If you're like me and you tend to forget what day it is :-) , a calendar like the one that cal (48.6 ) prints doesn't help much. Here's a little shell script below that puts angle brackets around the current date. For example, if today is August 7, 1996:

% cal


    August 1996
  S  M Tu  W Th  F  S
              1  2  3
  4  5  6 >7< 8  9 10
 11 12 13 14 15 16 17
 18 19 20 21 22 23 24
 25 26 27 28 29 30 31

If you're sure that this script will never be called by another program that expects the system version, you can name this cal , too - just be sure to put it in a directory somewhere in your PATH before /usr/bin (8.7 ) , the system location of most versions of cal . Otherwise, give the script another name, such as cal_today .

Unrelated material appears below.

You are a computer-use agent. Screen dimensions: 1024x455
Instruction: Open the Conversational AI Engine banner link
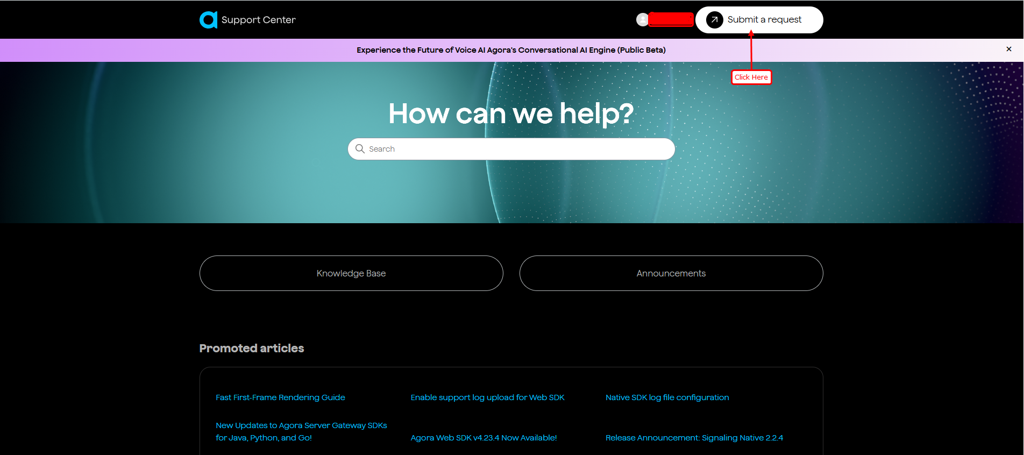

The script puts the output of date into its command-line parameters; it adds an x first for safety (in case the date command doesn't make any output, the set command will still have arguments and won't output a list of all shell variables). The parameters look like this:

x Wed Aug 7 20:04:04 PDT 1996

and the fourth parameter, in $4 , is what the script uses:




set
 




"$@"
 



#! /bin/sh
# If user didn't give arguments, put > < around today's date:
case $# in
0) set x `date`
   # Place > < around $4 (shell expands it inside doublequotes):
   /usr/bin/cal |
   sed -e 's/^/ /' -e "s/ $4$/>$4</" -e "s/ $4 />$4</"
   ;;
*) /usr/bin/cal "$@" ;;
esac

If you give any arguments, the script assumes that you don't want the current month; it runs the system cal command. Otherwise, the script pipes the system cal output into sed (34.24 ) . The sed expression puts a space before every line to make room for any> < at the start of a line. Then it uses two substitute commands - one for the beginning or middle, the other for the end of a line - one is guaranteed to match the current date.